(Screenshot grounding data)
══════════════════════════════
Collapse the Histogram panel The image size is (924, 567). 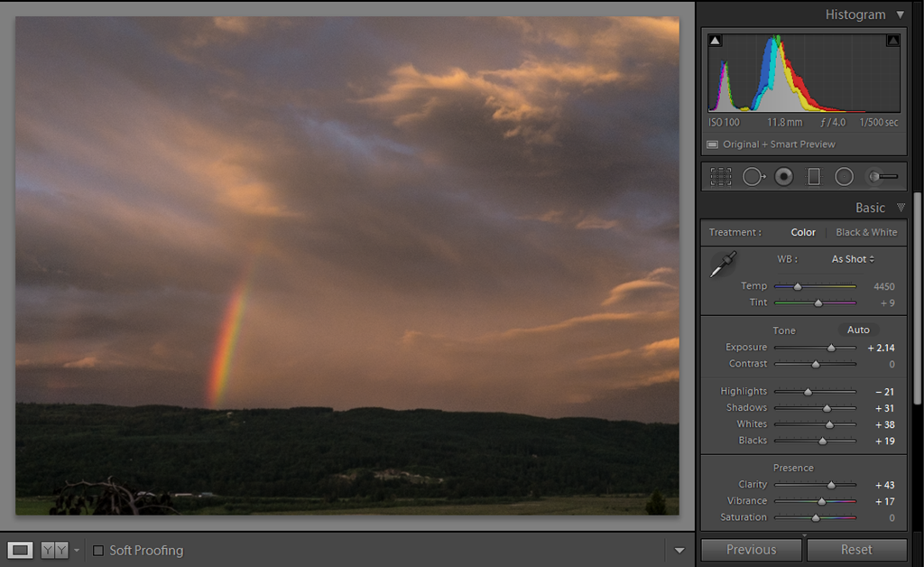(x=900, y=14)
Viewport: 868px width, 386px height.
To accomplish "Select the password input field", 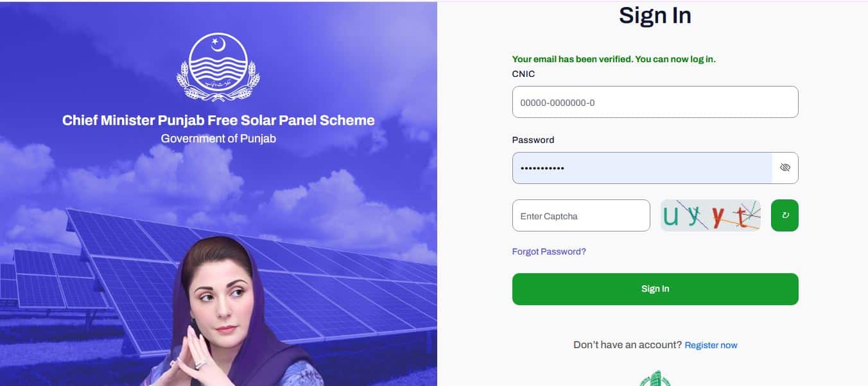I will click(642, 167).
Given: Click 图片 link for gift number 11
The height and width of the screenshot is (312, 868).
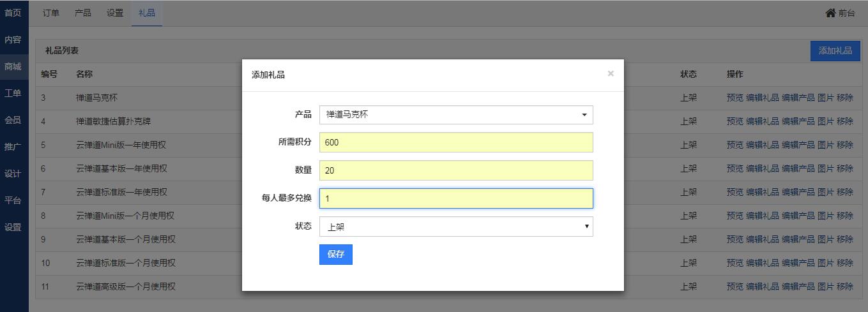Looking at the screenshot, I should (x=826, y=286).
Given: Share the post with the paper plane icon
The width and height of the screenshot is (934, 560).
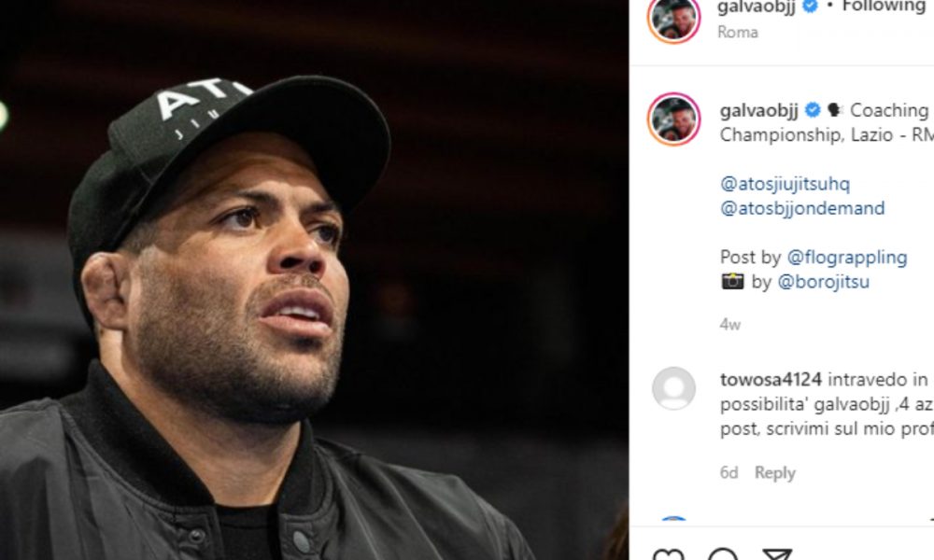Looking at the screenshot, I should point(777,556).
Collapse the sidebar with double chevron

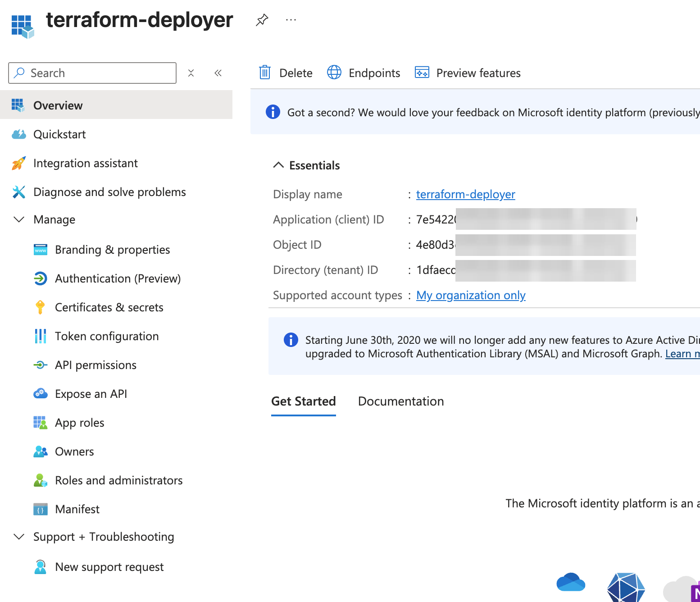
══════════════════════════════
> _EXERCISE OBJECTIVE_
Every line above that holds the word "with" is to be found and copied.

> _WORKED SOLUTION_
Given: Share the post with the paper plane icon
Collapse the sidebar with double chevron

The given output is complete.